Fact is that i think that sooner rather than later we'll move the Capital, probably South, if Brennus and his cities are far south. At that point we can be tied by the academy and be lazy at least to move it. My thought is that we're plenty of time to pop that GS before an acdemy can be of real use. +50% research in a city is huge if you have good commerce. A coastal city with foreign trade routes and a Harbour will surely be far better than an inland city with a few cottages. ATM even the GLH won't be so great, with only 2 coastal cites out of the 4 already planned.
BTW, Paris is not food rich and it needs to work the corn and the farmed FP to work the mines, thus we probably need to farm all or almost the riverside tiles and cottage the non riverside. I'd say that Lyons or pig/gems would be better for an Academy, being coastal and with many possible cottages to work. But they will never become the Capital, which will be south. We don't know where Bibracte is, but maybe it can be a good Capital.
I do not think another city has a chance to develop into a capital in time to be relevant - it absolutely has to be ready (with several villages, etc) to build Oxford when we hit education, and then its usefulness declines into the industrial age because our other cities can all suddenly produce 50-100 bpt.
We don't need to work the hills, most of the time. I see us working corn, FP, and then growing onto as many cottages as our happy cap allows. We work the hills for a few turns at a time when we need to build wonders. Our other cities are not hammer-poor, and can take up the slack.
I also don't care how many beakers MC is worth. It could cost 7002 instead, and be no more useful to us. Forges are the third improvement we need in a city, even when they are cheap (Granary and Library take precedence). If it slows our other tech goals down by very much then those 7002 just aren't worth the cost.
I absolutely agree that this has to be played like a Space game, but often my best Space games are the ones where i privilege expasion and early wars. Growth is power. And, being this like a Space game, early does not necessarily means an axe rush, but even a Mace or a knight rush.
My best Space games are the ones where I get to the Industrial age (read: Communism or corporations) the fastest, while also having a military to capture my way up to 20 cities at the same time. You don't get much extra benefit from having held them for 50 turns, because they develop so fast with big food and production tiles available.
The timetable would be Ancient->Alphabet 3 cities; Classical techs -> Buro->Oxford 6-7 cities (unless there are more really good sites), then right before Comm/Corp 20-25 cities. With the Corporation route the expansion is even then a little later.
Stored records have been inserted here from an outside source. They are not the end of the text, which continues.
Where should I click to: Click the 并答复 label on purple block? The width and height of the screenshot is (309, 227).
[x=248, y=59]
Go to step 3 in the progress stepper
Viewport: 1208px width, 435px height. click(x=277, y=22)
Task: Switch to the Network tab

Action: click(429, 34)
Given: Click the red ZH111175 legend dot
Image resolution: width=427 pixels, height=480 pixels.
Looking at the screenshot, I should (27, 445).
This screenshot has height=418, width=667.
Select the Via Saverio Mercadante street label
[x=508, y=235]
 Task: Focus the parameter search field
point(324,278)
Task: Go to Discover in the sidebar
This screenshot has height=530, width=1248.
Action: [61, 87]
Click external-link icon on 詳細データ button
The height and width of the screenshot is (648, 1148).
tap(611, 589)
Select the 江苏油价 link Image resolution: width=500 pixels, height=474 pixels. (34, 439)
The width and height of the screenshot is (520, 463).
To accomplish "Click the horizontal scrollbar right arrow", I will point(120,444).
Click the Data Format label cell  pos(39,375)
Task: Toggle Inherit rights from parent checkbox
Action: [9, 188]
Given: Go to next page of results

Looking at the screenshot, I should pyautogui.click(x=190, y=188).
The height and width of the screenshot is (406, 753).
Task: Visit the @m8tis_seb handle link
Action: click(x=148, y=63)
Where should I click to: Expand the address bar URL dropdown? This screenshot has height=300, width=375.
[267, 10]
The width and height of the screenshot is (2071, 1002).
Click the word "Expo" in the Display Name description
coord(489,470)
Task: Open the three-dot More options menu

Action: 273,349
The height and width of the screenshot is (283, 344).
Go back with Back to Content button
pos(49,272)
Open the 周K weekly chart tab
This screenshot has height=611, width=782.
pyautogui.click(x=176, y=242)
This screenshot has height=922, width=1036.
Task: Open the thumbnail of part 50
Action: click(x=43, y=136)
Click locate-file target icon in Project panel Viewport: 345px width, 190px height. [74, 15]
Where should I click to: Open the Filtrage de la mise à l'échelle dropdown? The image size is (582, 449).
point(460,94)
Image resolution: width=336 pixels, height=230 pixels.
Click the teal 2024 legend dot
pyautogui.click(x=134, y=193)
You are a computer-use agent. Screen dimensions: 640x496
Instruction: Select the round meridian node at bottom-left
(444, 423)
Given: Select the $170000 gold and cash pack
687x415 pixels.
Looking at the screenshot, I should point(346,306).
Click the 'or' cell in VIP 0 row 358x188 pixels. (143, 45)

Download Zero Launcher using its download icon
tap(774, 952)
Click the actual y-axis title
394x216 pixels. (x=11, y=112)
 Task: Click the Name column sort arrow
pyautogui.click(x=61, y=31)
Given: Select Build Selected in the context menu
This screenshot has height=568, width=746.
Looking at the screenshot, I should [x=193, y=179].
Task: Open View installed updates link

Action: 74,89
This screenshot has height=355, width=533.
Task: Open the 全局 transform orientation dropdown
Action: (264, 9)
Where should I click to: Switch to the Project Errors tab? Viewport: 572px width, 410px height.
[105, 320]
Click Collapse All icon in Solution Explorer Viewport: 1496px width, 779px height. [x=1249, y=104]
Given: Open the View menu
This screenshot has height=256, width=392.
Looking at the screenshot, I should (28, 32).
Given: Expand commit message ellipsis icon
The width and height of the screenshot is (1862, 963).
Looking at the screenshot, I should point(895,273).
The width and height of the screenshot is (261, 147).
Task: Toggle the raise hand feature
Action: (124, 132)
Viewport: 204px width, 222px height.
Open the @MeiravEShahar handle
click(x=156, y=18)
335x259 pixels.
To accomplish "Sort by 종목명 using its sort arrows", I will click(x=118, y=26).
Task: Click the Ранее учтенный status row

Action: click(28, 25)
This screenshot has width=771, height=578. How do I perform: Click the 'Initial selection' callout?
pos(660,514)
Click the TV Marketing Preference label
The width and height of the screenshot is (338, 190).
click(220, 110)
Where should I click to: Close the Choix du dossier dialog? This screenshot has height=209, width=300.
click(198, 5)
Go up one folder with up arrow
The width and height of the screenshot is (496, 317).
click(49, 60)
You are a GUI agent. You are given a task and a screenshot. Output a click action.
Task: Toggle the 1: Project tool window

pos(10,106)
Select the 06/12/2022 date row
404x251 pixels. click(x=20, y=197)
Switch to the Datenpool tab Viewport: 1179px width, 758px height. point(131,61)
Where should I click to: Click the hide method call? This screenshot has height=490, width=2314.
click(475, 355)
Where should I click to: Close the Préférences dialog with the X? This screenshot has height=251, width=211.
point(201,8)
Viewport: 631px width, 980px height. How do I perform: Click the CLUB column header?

BTW2, i disagree about "way too slow on research". We're more or less to the same point on turn 65 and you were using 2 hired scientists, which i don't. The library in Paris gives +4 beakers at most without them. and +6/7 with them. 100 turns to have the payoff for a successful Oracle, 50 with the Academy.
Theorical, because we'll be around 40-50% break even with 4 cities.
How many beakers past Writing do you expect to be at t65? I gathered from your report that it would be very few. Please correct me if I'm wrong on this. (Or did you accrue rather a lot of failgold from Stonehenge?)
Let's set a target Alphabet date. From the save I posted, I expect to start tech trading on t76 (yes, firing the scientists when the GS pops).
Four cities are too many I think. Especially when we haven't even researched Fishing.
Gem-Pig-Clam is a goldsink and nothing else before Fishing, and only of blocking value before IW. With three cities (and a bit of focus on science in the Academy city

) the Academy is worth 5bpt @60% at size 4, and growing as more citizens and cottage growth happen (the 5th citizen pushes it up above the 6bpt of a settled scientists). That's not to be sniffed at when your overall research rate is low like ours will be, and will grow quickly.
You get 100% research from the Academy for quite a few turns, not 40-50% because you can save up gold beforehand, and then turn research up to 100% when the GS pops. That is a big boost. I just didn't do it in my test because I thought beakers invested in Alphabet would be more comparable.